Everything from the line containing "Click the Favorite" through the line containing "Image resolution: width=1024" in the listing below should be copied exactly, and nothing more.

+-------+

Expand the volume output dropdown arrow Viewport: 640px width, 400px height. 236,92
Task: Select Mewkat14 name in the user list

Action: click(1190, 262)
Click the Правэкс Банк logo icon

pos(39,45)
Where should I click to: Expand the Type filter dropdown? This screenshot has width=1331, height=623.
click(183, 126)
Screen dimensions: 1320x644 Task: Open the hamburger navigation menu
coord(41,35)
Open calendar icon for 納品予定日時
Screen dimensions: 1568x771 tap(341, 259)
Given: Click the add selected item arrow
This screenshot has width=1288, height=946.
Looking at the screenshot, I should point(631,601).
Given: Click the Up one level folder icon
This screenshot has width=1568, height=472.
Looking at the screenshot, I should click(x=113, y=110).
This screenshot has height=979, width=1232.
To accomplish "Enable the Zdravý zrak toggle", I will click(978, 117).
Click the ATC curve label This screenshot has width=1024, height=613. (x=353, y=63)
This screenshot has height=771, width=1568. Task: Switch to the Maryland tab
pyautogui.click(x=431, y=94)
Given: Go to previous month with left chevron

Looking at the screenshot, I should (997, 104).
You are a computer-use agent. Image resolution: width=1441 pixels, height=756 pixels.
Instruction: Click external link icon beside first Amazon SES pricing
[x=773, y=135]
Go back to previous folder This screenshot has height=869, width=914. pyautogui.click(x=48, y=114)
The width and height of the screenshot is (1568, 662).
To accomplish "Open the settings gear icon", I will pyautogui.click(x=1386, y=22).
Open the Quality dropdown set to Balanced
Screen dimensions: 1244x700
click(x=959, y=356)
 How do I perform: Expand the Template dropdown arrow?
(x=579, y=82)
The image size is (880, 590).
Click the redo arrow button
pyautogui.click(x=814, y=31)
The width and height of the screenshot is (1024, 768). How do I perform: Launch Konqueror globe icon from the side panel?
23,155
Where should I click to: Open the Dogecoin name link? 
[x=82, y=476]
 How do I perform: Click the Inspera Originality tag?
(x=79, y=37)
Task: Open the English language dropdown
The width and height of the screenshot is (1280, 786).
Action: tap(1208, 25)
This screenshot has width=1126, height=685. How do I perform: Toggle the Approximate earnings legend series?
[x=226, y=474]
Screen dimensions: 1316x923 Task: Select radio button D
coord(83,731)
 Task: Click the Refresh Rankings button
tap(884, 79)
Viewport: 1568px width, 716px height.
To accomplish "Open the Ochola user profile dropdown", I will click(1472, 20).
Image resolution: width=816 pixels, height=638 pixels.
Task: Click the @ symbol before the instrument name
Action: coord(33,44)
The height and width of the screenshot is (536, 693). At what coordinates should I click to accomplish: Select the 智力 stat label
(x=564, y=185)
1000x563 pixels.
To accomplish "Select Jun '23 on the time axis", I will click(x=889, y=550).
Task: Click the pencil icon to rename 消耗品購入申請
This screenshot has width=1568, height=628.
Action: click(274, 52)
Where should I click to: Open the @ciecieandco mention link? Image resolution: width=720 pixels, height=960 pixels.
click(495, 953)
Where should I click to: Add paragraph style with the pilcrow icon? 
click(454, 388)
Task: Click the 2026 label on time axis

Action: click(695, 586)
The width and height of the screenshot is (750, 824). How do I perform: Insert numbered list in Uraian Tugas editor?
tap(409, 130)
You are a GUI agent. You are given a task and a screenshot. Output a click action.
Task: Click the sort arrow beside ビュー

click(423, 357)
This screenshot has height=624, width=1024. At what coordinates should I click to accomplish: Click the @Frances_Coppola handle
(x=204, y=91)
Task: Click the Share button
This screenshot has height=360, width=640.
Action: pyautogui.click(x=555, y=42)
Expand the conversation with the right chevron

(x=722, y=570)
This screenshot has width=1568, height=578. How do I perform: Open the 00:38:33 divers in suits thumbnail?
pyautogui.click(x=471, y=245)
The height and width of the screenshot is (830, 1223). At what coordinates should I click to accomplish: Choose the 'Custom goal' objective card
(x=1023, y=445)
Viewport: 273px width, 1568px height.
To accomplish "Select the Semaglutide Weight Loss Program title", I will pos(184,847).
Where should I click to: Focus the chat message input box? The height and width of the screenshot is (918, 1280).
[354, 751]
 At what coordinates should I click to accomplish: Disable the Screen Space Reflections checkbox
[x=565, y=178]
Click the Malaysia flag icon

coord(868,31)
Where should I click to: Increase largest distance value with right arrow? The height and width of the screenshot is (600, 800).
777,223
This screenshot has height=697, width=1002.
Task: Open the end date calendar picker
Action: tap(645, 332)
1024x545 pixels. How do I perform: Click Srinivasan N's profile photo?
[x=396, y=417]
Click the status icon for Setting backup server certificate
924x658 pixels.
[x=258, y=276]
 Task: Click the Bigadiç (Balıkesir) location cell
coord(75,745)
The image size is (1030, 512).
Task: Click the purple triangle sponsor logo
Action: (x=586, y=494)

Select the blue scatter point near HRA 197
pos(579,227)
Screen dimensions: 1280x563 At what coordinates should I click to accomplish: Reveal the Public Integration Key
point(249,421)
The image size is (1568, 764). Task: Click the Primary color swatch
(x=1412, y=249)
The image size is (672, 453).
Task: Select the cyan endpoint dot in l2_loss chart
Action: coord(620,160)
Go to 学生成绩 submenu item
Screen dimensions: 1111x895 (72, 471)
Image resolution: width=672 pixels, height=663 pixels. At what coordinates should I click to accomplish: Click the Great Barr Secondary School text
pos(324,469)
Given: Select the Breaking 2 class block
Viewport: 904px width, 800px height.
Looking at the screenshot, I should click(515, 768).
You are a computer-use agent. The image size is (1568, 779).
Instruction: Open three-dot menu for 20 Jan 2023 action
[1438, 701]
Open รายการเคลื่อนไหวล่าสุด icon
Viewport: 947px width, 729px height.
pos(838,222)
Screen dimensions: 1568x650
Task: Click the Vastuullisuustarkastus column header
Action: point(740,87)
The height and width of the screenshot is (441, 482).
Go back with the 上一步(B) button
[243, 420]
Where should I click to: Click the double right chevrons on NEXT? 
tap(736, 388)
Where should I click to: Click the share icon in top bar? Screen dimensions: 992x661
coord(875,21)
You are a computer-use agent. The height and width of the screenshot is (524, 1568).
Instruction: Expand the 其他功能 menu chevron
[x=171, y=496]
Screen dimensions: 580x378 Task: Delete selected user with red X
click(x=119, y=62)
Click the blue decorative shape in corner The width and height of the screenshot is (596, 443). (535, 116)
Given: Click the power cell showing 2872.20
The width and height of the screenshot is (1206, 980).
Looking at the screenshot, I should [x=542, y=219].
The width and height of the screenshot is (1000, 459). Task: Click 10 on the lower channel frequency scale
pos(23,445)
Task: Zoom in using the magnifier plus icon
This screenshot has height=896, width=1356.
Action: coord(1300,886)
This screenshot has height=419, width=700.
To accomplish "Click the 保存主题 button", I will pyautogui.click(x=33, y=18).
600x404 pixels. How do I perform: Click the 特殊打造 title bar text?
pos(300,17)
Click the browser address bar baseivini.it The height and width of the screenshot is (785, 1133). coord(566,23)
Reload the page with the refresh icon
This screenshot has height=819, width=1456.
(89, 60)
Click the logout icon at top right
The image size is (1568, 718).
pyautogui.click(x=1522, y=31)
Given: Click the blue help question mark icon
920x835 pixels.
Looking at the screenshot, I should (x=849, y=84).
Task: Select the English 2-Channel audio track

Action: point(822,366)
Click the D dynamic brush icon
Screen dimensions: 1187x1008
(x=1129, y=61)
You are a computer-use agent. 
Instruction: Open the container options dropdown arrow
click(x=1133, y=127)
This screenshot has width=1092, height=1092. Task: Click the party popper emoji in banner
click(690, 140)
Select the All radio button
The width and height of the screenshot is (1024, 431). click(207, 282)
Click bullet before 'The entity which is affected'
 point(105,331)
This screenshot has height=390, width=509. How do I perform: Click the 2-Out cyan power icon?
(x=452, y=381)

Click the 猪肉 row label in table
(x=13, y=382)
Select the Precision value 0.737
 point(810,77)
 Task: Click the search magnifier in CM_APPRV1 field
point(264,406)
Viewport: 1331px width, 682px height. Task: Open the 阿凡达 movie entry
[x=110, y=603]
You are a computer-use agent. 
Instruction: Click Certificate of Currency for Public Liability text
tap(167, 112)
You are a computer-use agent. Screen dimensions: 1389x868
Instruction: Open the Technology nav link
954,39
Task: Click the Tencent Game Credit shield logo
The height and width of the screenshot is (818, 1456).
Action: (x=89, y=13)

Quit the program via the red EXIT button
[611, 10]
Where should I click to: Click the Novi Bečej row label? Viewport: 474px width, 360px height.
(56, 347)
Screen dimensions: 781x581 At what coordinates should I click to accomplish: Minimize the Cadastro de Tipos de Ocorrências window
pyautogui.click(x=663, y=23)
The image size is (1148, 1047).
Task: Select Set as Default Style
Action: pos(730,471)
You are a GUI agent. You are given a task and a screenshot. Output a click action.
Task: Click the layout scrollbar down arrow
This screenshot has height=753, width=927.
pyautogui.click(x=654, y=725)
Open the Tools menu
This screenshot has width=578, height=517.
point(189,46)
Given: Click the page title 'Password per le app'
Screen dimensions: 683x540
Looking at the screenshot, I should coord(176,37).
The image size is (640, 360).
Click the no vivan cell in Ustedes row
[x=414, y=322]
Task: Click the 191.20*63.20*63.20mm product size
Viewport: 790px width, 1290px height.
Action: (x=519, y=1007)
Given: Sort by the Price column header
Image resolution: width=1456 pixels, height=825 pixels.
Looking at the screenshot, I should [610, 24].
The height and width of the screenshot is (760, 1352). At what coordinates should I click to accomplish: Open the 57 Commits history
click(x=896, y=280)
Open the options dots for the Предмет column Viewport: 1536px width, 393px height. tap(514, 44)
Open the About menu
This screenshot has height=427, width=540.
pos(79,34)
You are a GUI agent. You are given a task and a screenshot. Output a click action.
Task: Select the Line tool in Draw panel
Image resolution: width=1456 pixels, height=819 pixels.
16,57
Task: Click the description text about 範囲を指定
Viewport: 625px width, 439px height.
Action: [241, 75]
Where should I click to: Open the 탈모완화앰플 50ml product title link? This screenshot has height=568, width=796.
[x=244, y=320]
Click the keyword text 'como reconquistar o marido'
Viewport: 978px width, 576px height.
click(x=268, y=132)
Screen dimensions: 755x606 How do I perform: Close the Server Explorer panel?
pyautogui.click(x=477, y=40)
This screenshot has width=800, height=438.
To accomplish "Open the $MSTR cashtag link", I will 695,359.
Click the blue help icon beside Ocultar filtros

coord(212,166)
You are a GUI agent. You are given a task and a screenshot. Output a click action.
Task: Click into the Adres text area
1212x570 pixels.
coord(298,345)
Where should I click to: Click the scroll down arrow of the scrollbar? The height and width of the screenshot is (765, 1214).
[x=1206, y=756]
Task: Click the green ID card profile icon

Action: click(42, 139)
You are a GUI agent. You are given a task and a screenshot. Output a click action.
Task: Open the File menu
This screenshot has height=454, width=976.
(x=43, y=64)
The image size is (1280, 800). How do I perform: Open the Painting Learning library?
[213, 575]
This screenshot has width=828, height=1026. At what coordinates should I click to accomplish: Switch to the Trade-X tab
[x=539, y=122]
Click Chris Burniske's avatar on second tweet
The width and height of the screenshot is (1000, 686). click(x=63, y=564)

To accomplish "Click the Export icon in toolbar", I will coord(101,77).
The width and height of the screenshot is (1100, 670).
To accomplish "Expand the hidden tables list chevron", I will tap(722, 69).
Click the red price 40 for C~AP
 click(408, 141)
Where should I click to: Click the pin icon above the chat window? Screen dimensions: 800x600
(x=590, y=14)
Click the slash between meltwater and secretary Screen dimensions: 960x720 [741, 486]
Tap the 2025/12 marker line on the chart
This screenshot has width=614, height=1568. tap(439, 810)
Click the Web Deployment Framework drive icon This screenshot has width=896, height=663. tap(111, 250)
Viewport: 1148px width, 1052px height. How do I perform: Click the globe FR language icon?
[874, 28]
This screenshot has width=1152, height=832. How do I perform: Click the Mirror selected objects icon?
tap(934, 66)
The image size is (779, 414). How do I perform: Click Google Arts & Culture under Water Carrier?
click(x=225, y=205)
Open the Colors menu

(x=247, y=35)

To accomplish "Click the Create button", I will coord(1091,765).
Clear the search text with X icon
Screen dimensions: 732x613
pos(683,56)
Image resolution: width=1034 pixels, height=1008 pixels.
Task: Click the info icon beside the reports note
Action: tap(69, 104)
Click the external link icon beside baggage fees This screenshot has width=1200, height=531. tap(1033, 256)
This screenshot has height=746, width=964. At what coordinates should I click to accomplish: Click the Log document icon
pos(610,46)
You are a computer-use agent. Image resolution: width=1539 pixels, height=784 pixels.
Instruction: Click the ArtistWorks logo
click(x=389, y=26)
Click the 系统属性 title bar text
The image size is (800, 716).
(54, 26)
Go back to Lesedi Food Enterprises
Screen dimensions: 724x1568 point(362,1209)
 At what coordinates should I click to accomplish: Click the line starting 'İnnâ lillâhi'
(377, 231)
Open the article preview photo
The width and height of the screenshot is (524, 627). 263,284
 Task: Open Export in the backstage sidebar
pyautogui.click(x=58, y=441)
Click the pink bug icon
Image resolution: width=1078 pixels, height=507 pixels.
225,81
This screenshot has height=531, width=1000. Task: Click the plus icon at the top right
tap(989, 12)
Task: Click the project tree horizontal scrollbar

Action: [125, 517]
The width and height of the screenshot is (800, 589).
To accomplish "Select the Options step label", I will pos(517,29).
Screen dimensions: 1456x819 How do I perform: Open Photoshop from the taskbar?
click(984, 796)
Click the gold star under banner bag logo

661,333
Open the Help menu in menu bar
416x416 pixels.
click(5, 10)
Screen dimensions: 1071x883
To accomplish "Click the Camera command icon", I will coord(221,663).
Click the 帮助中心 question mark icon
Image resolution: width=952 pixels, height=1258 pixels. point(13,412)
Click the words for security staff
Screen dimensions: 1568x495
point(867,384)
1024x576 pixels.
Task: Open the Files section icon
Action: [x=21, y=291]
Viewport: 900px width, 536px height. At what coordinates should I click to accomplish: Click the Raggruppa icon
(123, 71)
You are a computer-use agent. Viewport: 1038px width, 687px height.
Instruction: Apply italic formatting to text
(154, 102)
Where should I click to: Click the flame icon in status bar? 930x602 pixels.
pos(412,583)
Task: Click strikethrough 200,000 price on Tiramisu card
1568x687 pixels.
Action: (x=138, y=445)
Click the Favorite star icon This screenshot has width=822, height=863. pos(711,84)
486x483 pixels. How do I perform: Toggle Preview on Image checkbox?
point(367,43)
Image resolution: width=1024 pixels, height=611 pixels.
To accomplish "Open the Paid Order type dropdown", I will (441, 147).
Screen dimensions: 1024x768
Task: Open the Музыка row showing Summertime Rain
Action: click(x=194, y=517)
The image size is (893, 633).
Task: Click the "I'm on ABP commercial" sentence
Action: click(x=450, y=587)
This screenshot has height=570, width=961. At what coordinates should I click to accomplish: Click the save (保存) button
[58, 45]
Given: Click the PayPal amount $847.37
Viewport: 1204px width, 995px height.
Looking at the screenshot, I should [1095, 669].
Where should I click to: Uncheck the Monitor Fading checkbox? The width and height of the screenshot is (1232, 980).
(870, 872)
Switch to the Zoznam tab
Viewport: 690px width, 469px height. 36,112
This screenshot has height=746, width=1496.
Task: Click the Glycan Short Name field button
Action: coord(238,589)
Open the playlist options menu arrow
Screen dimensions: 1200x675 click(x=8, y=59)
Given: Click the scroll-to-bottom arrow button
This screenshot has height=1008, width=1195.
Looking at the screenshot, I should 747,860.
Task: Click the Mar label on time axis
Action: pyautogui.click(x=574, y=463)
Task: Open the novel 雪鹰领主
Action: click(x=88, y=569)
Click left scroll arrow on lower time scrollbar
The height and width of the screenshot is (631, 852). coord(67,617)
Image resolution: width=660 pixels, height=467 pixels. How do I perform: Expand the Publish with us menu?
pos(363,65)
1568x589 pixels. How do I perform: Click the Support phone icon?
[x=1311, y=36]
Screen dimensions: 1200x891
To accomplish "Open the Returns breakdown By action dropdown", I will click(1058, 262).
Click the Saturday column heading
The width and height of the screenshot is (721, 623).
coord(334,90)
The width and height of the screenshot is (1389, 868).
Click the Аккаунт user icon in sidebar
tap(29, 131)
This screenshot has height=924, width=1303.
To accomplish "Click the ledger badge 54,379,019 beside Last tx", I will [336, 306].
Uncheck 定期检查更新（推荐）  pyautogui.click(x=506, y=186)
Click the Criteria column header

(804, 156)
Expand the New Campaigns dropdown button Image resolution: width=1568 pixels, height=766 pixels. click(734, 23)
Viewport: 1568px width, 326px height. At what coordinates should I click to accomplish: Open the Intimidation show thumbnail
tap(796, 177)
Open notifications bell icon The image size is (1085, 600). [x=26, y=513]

+-------+

● **COMPLETED EXERCISE**:
Click the Favorite star icon This screenshot has width=822, height=863. pos(711,84)
486x483 pixels. How do I perform: Toggle Preview on Image checkbox?
point(367,43)
Image resolution: width=1024 pixels, height=611 pixels.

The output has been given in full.